━━ Records supplied
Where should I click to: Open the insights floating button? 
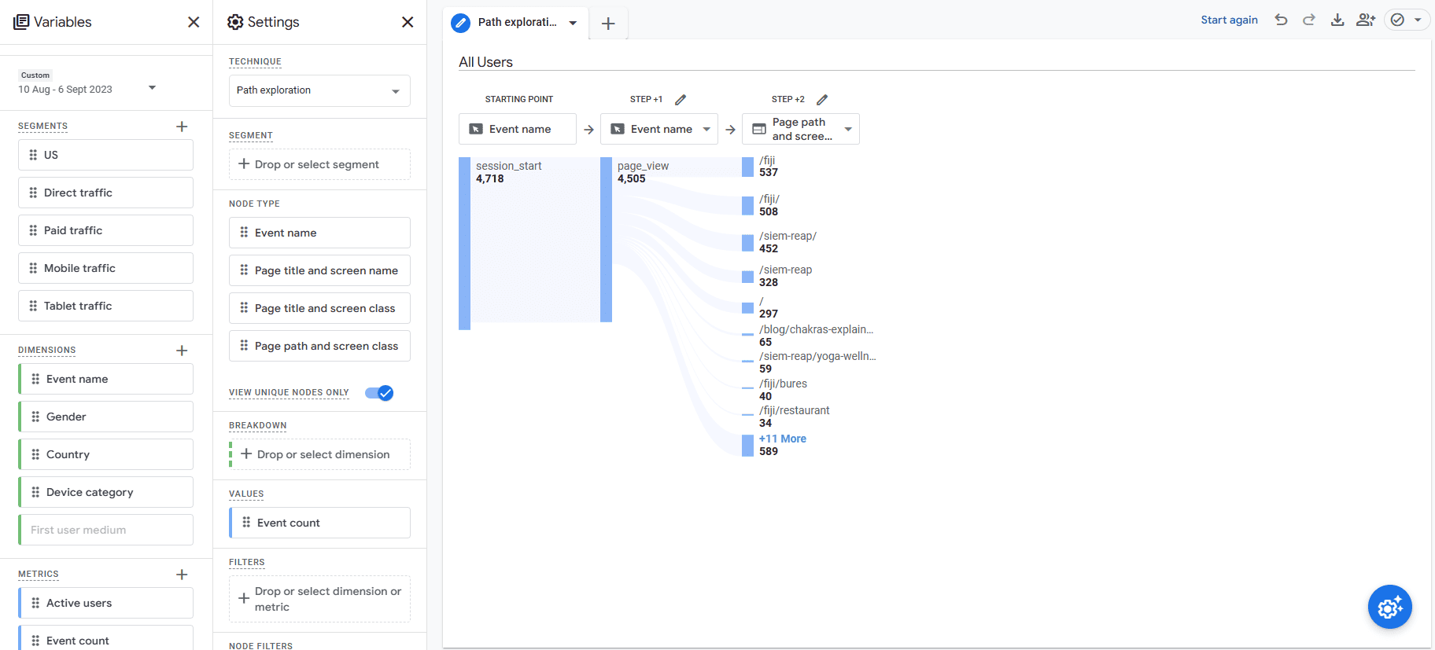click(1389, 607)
━━━━
━━ Records supplied
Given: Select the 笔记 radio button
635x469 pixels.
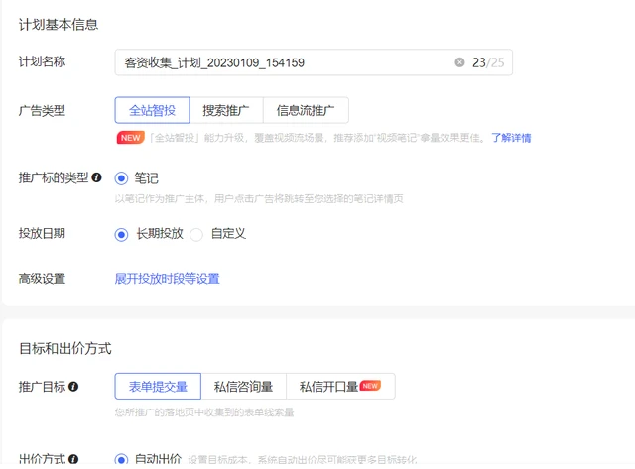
━━━━
━━ Records supplied
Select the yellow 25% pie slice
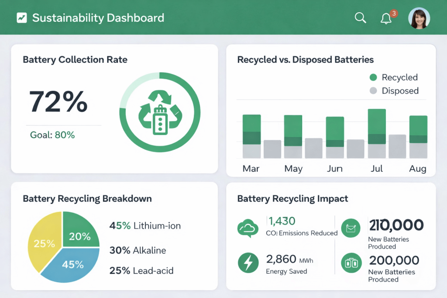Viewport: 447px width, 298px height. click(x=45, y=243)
━━━━
*Problem details*: The answer is the lines above between the line holding "Given: Select the 笔记 radio button" and the line holding "635x469 pixels.", inclusive, each written out exactly, and no others.

*Task answer*:
Given: Select the 笔记 radio button
635x469 pixels.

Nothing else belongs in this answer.